Exercise: Format as a numbered list only the rows starting with the line that contains "Screen dimensions: 1568x759" and going on through the line that contains "will (1067, 13).", with blank lines left out.

:: Available records

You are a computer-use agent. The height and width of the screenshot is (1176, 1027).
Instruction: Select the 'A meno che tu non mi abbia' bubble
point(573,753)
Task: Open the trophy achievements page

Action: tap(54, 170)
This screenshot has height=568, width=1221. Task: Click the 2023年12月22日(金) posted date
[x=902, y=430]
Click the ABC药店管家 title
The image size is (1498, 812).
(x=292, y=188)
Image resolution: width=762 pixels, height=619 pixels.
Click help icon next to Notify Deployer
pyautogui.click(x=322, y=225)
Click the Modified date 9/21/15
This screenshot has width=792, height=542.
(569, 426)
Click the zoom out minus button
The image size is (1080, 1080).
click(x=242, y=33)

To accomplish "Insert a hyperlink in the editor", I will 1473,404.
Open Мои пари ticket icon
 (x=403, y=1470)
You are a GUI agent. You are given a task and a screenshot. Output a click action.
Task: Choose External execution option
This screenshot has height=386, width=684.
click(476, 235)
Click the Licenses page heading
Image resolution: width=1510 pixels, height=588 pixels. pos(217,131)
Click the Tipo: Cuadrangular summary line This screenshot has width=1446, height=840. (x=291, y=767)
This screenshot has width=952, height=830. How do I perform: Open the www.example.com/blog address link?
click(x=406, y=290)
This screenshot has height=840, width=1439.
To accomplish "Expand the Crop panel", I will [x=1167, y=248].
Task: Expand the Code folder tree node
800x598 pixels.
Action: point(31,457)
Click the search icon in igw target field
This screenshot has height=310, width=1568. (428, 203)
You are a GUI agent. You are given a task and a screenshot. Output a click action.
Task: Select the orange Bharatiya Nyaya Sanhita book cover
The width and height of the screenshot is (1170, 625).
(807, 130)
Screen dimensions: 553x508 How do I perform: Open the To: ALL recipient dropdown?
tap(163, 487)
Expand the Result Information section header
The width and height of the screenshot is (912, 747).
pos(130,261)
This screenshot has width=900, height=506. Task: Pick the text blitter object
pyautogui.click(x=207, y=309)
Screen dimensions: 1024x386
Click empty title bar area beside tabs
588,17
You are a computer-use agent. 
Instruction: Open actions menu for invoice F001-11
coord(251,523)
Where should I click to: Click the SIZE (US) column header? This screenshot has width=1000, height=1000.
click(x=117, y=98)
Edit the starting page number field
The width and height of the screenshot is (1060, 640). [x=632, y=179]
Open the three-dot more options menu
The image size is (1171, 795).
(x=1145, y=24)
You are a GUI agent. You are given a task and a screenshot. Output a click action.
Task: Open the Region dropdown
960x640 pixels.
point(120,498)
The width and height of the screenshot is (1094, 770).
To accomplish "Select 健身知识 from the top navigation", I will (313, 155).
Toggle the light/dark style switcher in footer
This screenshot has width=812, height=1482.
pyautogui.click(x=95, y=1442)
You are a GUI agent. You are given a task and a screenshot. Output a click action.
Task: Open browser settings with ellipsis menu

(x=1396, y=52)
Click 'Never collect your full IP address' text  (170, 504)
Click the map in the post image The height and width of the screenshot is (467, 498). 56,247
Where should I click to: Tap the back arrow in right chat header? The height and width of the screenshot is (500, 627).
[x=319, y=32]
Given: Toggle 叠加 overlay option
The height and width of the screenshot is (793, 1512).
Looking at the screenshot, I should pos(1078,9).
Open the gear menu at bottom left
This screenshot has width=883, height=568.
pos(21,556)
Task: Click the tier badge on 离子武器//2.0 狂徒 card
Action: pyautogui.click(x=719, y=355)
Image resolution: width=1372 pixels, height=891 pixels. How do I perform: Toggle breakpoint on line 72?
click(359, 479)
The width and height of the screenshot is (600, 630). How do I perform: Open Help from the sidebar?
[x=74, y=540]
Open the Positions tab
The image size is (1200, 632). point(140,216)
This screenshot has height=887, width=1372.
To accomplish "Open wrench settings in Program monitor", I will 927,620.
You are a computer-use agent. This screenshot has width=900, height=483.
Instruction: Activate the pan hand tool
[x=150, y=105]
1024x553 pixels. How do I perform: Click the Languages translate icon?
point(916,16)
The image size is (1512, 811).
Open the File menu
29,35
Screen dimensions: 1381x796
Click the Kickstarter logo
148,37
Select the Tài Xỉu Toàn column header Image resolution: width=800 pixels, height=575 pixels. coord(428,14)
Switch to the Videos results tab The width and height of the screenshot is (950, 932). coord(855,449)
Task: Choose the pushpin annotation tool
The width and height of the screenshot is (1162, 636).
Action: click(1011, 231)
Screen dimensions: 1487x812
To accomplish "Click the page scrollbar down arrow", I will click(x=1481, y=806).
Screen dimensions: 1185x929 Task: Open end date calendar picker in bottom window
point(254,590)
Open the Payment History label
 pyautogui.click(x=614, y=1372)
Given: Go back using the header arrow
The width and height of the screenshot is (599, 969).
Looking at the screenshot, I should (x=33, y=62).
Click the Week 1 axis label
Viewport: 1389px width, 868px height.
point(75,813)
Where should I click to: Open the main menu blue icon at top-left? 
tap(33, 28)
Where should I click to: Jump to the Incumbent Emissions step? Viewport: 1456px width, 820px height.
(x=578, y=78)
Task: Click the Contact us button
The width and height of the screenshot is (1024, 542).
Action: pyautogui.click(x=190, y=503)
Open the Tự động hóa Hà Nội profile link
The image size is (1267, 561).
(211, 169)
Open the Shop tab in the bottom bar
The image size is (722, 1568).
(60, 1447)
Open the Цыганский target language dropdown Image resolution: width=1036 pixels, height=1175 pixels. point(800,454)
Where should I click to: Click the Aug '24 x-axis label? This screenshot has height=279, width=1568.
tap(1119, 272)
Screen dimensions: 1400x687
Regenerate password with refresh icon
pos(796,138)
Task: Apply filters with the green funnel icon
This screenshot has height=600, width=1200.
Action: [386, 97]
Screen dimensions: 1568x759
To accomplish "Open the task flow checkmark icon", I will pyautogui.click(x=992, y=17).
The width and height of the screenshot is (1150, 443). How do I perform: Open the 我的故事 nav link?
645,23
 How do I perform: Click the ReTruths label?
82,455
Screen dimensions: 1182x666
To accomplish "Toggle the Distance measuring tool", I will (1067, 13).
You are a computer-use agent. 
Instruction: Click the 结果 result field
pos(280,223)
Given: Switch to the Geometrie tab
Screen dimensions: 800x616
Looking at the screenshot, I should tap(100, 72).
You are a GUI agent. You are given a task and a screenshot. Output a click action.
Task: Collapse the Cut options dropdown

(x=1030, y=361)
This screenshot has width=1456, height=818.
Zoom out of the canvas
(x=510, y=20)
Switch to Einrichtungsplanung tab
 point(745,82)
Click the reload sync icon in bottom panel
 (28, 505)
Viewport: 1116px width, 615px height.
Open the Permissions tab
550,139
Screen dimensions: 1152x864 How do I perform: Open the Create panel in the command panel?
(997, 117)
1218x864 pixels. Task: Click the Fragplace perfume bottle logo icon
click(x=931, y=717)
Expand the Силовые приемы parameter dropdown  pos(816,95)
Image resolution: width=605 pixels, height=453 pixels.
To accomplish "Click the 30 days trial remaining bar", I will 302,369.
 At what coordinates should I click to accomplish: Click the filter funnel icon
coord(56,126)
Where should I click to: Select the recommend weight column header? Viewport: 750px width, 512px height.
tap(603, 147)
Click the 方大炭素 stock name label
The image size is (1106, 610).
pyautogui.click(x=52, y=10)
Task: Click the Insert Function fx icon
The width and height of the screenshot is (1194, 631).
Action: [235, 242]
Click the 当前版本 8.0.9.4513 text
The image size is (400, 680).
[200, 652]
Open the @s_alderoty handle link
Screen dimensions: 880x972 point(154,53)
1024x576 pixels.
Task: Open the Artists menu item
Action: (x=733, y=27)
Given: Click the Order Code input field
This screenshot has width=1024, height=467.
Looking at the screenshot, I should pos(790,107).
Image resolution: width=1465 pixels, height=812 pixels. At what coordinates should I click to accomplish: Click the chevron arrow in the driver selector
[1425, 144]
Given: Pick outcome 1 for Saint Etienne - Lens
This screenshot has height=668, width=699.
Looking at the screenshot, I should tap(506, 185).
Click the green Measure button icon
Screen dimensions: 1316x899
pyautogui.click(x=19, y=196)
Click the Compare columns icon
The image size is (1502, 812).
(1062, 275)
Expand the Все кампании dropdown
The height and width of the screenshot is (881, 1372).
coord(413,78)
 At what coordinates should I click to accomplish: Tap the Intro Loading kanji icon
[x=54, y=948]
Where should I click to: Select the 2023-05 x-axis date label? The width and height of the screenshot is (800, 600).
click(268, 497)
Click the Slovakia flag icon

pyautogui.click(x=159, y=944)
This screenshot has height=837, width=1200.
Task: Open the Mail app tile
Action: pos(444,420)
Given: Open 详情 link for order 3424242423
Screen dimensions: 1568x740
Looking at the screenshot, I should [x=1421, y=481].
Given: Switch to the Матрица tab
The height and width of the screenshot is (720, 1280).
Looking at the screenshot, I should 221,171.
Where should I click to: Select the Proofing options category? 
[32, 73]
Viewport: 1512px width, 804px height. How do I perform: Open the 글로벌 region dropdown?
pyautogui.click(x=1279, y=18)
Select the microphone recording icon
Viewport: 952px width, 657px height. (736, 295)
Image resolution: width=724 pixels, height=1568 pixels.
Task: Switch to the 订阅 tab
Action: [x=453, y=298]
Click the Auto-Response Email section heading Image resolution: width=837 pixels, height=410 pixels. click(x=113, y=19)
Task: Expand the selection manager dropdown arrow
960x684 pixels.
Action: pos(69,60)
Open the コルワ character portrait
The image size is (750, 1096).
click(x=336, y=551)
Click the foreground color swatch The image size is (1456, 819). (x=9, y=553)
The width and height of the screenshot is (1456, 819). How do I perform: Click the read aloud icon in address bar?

::::

Result below:
1. Screen dimensions: 1568x759
2. To accomplish "Open the task flow checkmark icon", I will pyautogui.click(x=992, y=17).
3. The width and height of the screenshot is (1150, 443). How do I perform: Open the 我的故事 nav link?
4. 645,23
5.  How do I perform: Click the ReTruths label?
6. 82,455
7. Screen dimensions: 1182x666
8. To accomplish "Toggle the Distance measuring tool", I will (1067, 13).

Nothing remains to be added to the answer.